[Start of section]

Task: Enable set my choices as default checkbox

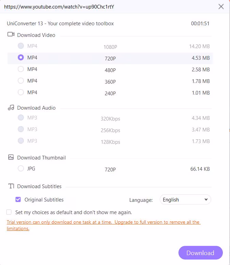Action: pos(9,212)
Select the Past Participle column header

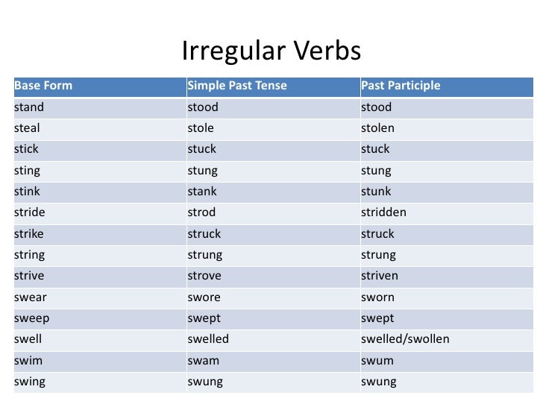point(401,86)
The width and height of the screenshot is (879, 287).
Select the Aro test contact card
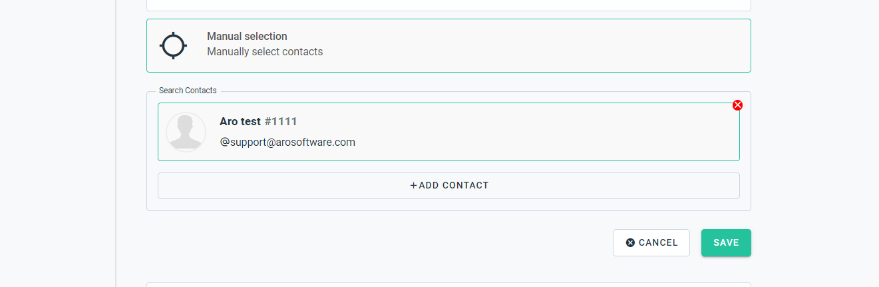(448, 132)
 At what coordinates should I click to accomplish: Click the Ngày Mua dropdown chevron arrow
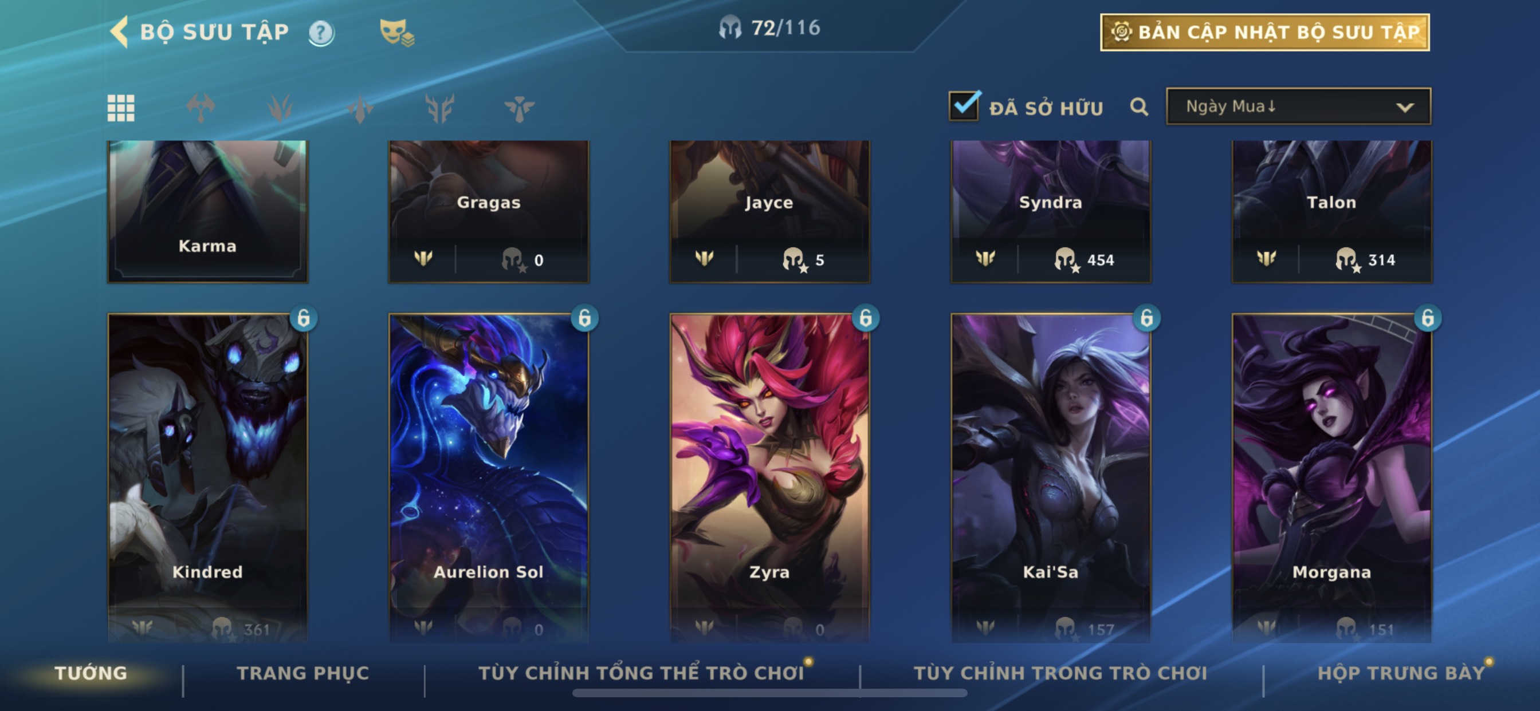pyautogui.click(x=1405, y=108)
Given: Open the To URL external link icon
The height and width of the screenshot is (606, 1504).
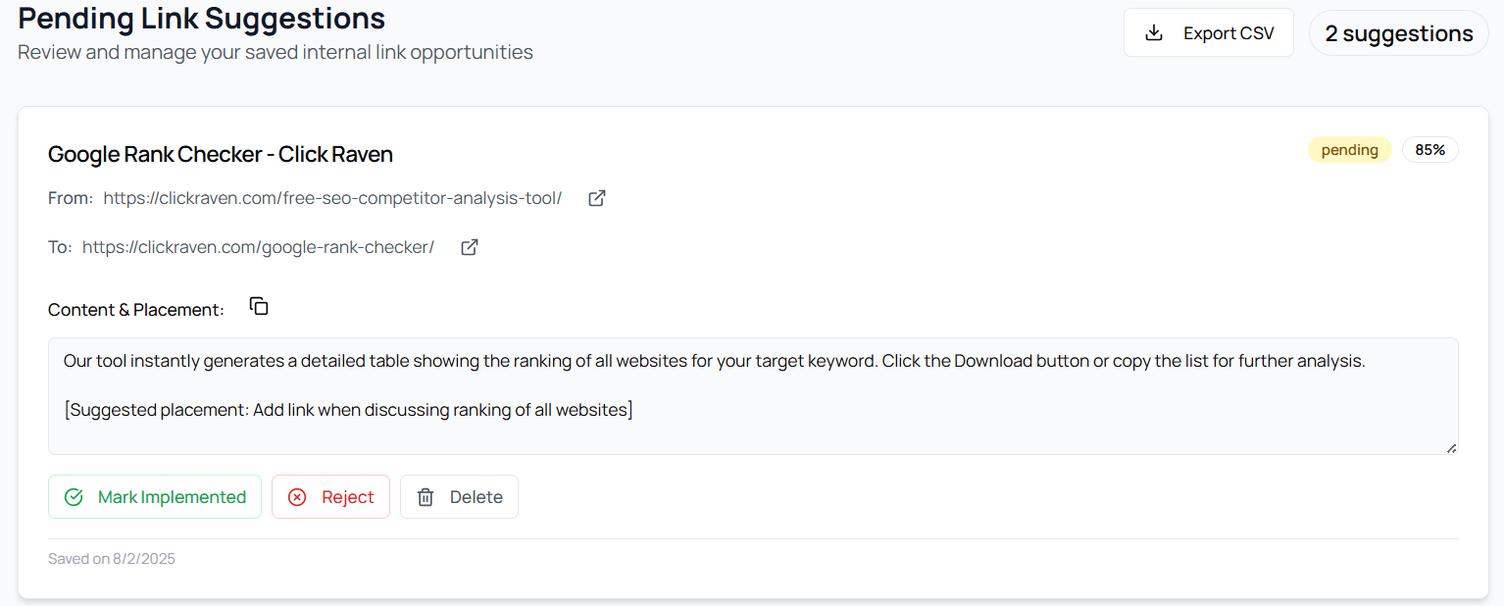Looking at the screenshot, I should 470,247.
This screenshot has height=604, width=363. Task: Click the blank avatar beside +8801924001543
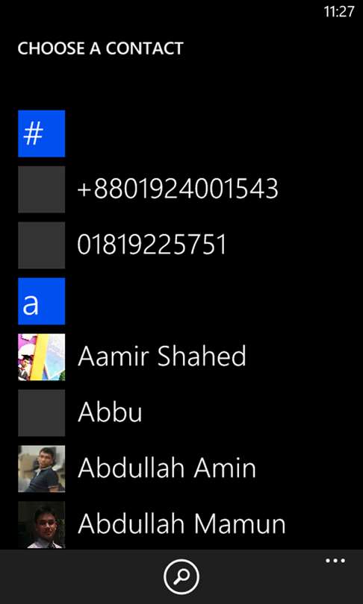click(41, 189)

[End of section]

Each line above should be set down exactly as written, with pictures excluded.

*YOUR SOLUTION*:
Task: Enable set my choices as default checkbox

Action: pos(9,212)
Select the Past Participle column header

point(401,86)
The width and height of the screenshot is (879, 287).
Select the Aro test contact card
(448, 132)
 At what coordinates should I click to accomplish: Click the Ngày Mua dropdown chevron arrow
pyautogui.click(x=1405, y=108)
Given: Open the To URL external link icon
The height and width of the screenshot is (606, 1504).
Looking at the screenshot, I should 470,247.
This screenshot has height=604, width=363. Task: Click the blank avatar beside +8801924001543
click(41, 189)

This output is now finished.